The joint capsule is cut sharply, and the articular surfaces of the joints are exposed. The articular surfaces are distracted with the help of varying sizes of osteotomes. The osteotome is introduced into the joint with its flat end and is then turned 90° to effect distraction. The articular end plate cartilage is denuded widely with a microdrill, and pieces of bone harvested from the iliac crest are stuffed into the joint space. The lateral aspect of the lamina and part of the pars of the axis are drilled to make the posterior surface of the lateral mass of the axis relatively flat so that the metal plate can be placed snugly and parallel to facet bones ( Fig. 10.5 ). Drilling also helps in placing the plate with ease, in reducing the size of the plate, and in placing the screw more superiorly and almost directly into the lateral mass of the axis.

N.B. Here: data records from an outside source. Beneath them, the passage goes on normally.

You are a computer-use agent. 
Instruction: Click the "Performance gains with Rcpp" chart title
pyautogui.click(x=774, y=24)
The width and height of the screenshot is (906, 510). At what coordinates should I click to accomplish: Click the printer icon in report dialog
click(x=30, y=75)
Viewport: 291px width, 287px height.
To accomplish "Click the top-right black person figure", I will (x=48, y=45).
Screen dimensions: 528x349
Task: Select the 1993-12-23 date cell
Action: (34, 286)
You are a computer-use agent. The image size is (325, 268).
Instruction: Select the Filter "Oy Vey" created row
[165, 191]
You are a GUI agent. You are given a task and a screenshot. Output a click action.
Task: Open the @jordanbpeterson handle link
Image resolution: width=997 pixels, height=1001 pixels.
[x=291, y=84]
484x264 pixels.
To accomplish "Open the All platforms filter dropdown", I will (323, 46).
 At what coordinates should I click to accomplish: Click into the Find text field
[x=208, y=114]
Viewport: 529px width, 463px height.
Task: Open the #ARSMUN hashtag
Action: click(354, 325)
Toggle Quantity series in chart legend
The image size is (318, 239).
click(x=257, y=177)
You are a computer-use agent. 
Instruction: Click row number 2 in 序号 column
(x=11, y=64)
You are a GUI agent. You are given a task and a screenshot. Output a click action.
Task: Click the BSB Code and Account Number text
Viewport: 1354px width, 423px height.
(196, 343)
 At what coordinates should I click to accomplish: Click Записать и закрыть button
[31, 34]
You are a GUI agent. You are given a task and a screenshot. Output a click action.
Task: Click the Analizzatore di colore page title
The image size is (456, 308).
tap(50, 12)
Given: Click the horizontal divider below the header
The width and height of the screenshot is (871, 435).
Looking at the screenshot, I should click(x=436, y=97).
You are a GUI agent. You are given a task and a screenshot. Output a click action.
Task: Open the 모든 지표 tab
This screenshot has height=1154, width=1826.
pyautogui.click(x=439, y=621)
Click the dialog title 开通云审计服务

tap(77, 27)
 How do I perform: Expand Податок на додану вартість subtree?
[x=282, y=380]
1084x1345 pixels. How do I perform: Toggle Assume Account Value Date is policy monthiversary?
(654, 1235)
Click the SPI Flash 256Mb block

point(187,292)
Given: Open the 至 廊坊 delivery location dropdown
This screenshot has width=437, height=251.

**Fig. 10.5 a–c** a Photo showing the atlas vertebra. Note the thick facets. b Photo showing the axis vertebra. c Photo showing the alignment of the atlas and the axis.

Hardware Insertion

Metal screws are implanted into the drilled guide holes in the lateral mass of the atlas and axis through a two-holed adequately selected and shaped double-compression stainless steel or titanium plate, ~2 cm in length.

Screw Insertion into the Atlas

First, a screw is placed into the facet of the atlas. It is directed at an angle of ~15° medial to the sagittal plane and 15° superior to the axial plane. The preferred site of screw insertion is at the center of the posterior surface of the lateral mass, 1 to 2 mm above the articular surface. Whenever necessary, careful drilling of the posterior or inferior surface of the lateral aspect of the posterior arch of the atlas in relation to its lateral mass can provide additional space for placement of the plate and screw. The screw may even be implanted from the articular surface of the lateral mass of the atlas. Such a site is useful more frequently in children. We have also placed the screw directly into the posterior arch of the atlas that traversed into the facet. Elevation of the vertebral artery off the arch of the atlas may or may not be required for screw implantation.

Screw Insertion into the Axis

Screw implantation in the axis needs precise direction of insertion, because of the intimacy of the vertebral artery. As discussed in an earlier article on this subject,4 the pars interarticularis can be divided into nine quadrants ( Fig. 10.6 ).5,6 The superior and medial compartment can be used for the interarticular technique of screw implantation. The direction of screw implantation must be sharply me-dial and superior and should be toward the tubercle of the anterior arch of the atlas located in the midline. The medial surface of the pars of the axis is identified before implantation of the screw. The screw is directed at an angle ~25° medial to the sagittal plane and 15° superior to the axial plane. The angle of screw implantation varies, depending on the local anatomy and the size of the bones. The quality of cancellous bone in the lateral masses of the atlas and axis in the proposed trajectory of screw implantation is usually good, providing an excellent purchase of the screw.

Implant Specifications

The devices used to cut and mold the small plates are commercially available. Precut and premolded plates are also available. The plates and screws can be of stainless steel or titanium. The screws used in adult patients are 2.9 mm in diameter and 2.7 mm in diameter in pediatric patients. The length of the required screw is calculated on the basis of the size of the lateral masses observed on preoperative radiological studies. The approximate lengths of the atlas screws in adults are 22–26 mm and in children, 18–22 mm. The screws in the atlas and axis are almost similar in length. The lateral masses of the atlas and axis are firm and cortical in nature and, although preferable, it is not mandatory that the screws engage both the posterior and anterior cortices. If the screw traverses beyond the anterior cortex, it will lie harmlessly in the anteriorly displaced soft tissue. Although injury to the carotid artery and pharyngeal wall is possible in such cases, the chances of such injury are extremely low, and the tissues usually get displaced by the advancing screws.